- _What you will do_
Would you please transcribe the listing exactly, with no images?

((

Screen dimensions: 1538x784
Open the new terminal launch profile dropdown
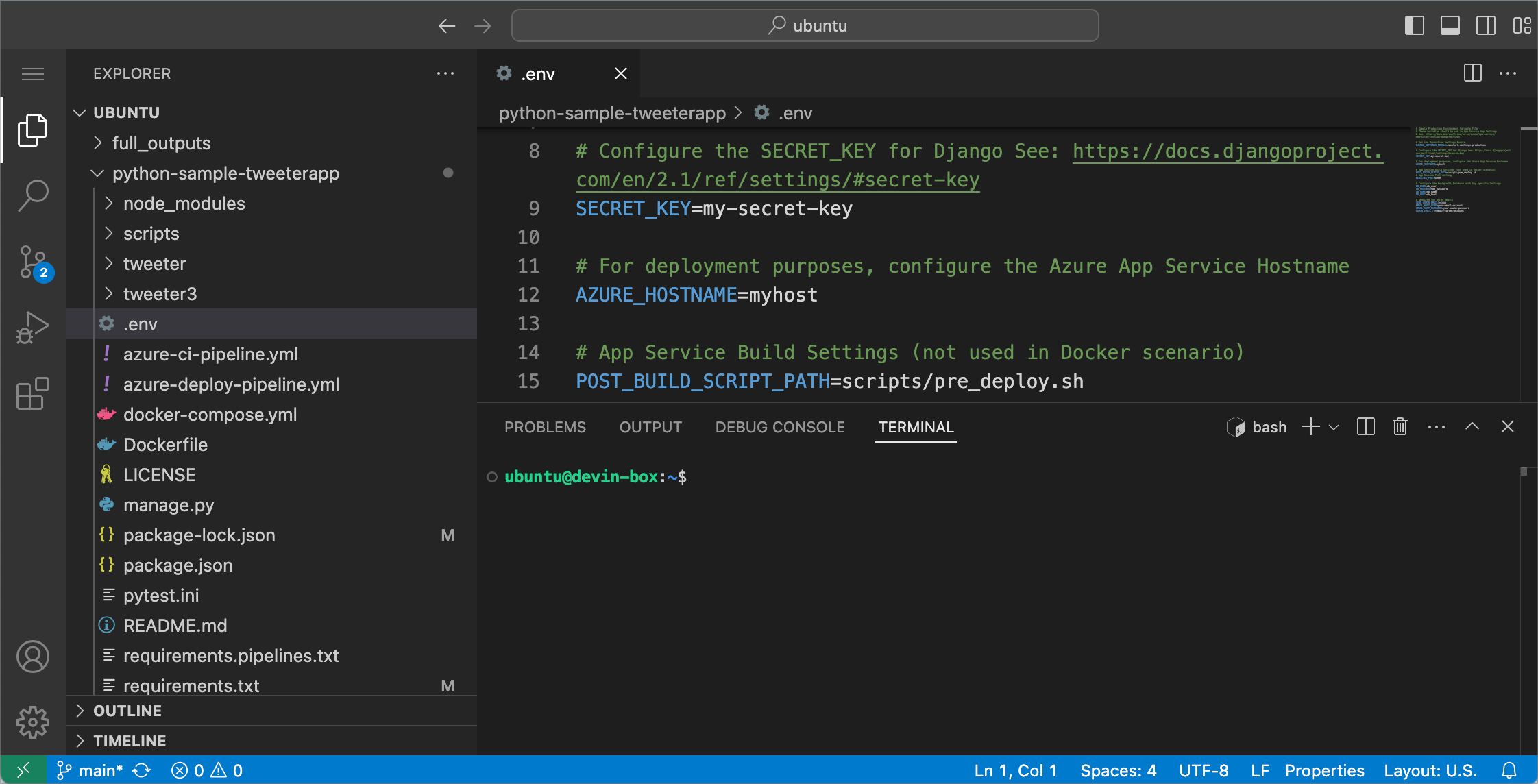pos(1334,427)
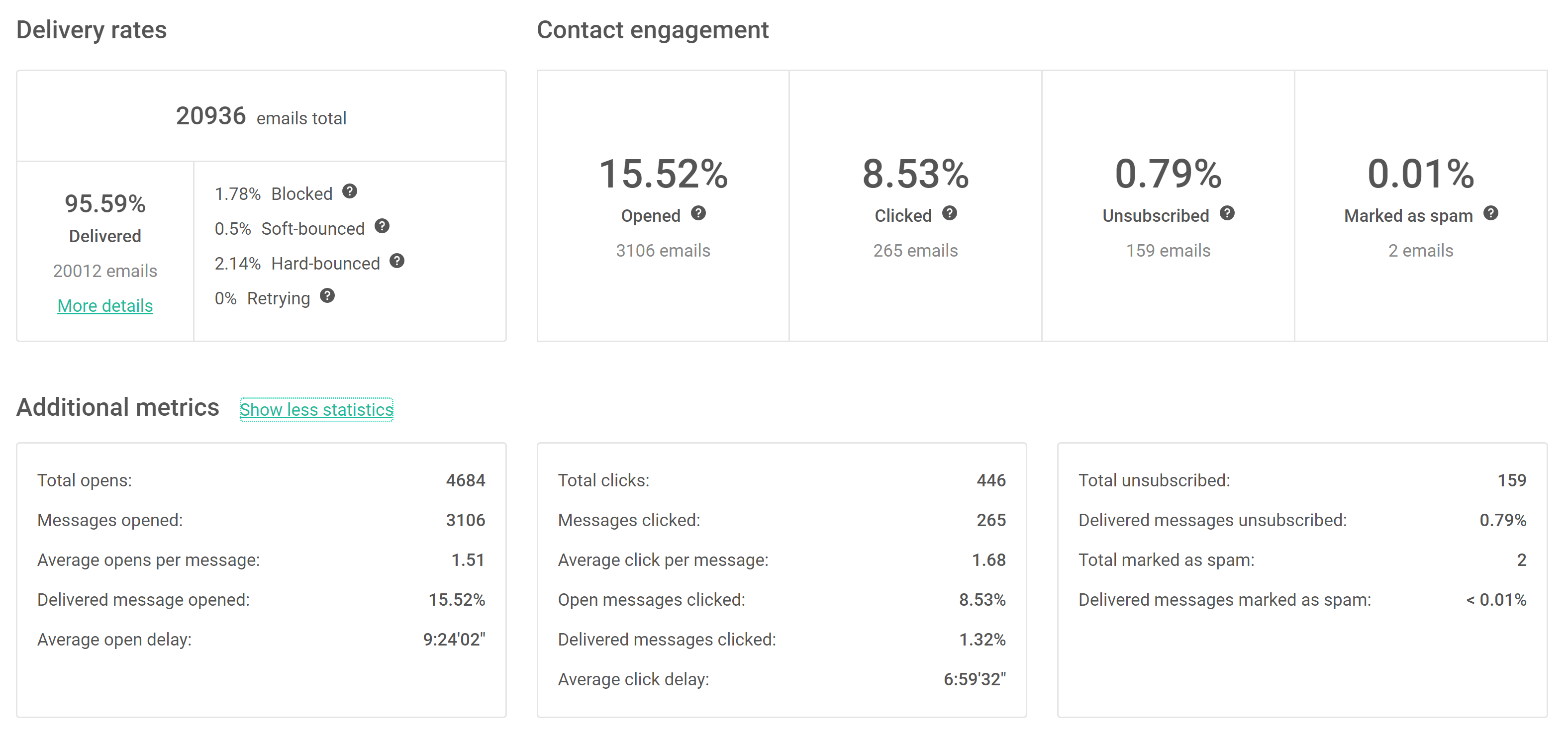This screenshot has height=741, width=1568.
Task: Click the Total unsubscribed value 159
Action: 1511,480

))

- _Answer section_
Screen dimensions: 1538x784
Open the new terminal launch profile dropdown
pos(1334,427)
This screenshot has height=741, width=1568.
Task: Click the Total unsubscribed value 159
Action: 1511,480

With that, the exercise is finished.